- Work order -
Below is a listing. Set down exactly the lines from the one containing "Viewport: 1931px width, 1254px" through the one containing "This screenshot has height=977, width=1301.", both ends included, and leave out the rest.

- Extracted data -
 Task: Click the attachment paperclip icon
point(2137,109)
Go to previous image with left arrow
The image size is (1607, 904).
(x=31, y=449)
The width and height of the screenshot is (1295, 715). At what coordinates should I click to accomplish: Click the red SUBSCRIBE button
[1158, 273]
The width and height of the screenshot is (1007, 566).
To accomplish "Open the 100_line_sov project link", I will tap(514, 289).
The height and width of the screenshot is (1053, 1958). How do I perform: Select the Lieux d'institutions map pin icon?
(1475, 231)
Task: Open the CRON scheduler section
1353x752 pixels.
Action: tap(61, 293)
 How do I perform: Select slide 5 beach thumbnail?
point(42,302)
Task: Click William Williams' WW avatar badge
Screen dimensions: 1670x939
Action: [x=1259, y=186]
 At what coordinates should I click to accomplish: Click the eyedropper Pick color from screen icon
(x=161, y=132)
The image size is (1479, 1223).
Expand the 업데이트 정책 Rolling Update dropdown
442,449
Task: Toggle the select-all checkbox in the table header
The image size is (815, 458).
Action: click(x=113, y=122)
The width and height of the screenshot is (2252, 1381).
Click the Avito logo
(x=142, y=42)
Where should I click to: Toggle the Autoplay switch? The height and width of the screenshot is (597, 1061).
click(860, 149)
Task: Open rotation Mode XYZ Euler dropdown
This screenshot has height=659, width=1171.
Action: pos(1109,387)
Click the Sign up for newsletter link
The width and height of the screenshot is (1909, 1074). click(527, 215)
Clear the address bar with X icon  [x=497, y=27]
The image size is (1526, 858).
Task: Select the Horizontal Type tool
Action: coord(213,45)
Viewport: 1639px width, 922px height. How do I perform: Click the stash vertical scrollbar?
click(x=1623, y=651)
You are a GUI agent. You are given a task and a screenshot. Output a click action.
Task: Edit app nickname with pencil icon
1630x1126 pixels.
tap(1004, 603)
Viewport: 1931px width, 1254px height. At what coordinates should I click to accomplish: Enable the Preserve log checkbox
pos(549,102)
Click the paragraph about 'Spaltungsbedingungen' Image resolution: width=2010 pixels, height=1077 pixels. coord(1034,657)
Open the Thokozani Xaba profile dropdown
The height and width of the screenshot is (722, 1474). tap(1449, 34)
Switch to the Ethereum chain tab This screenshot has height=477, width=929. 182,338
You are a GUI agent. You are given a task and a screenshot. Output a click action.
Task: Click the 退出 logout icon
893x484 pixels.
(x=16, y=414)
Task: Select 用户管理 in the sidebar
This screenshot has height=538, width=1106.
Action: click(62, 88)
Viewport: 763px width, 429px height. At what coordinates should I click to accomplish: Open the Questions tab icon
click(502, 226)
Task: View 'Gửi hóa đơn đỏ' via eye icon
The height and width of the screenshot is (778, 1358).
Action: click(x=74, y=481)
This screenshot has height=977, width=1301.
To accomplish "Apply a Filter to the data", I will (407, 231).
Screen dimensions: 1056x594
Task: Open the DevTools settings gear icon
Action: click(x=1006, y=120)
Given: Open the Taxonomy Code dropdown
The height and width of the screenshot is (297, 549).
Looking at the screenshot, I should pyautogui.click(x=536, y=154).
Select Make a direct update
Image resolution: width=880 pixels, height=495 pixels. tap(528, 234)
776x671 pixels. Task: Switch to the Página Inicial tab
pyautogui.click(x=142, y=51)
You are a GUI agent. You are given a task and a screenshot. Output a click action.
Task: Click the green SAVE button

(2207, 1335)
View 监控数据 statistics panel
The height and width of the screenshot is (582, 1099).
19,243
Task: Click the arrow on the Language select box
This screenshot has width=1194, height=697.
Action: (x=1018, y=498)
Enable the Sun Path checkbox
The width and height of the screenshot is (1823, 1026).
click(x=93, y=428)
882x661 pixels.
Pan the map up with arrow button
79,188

- Solution below -
Viewport: 1931px width, 1254px height. At what coordinates should I click to accomplish: Enable the Preserve log checkbox
pos(549,102)
Click the paragraph about 'Spaltungsbedingungen' Image resolution: width=2010 pixels, height=1077 pixels. coord(1034,657)
Open the Thokozani Xaba profile dropdown
The height and width of the screenshot is (722, 1474). tap(1449, 34)
Switch to the Ethereum chain tab This screenshot has height=477, width=929. 182,338
You are a GUI agent. You are given a task and a screenshot. Output a click action.
Task: Click the 退出 logout icon
893x484 pixels.
(x=16, y=414)
Task: Select 用户管理 in the sidebar
This screenshot has height=538, width=1106.
Action: click(62, 88)
Viewport: 763px width, 429px height. At what coordinates should I click to accomplish: Open the Questions tab icon
click(502, 226)
Task: View 'Gửi hóa đơn đỏ' via eye icon
The height and width of the screenshot is (778, 1358).
Action: click(x=74, y=481)
This screenshot has height=977, width=1301.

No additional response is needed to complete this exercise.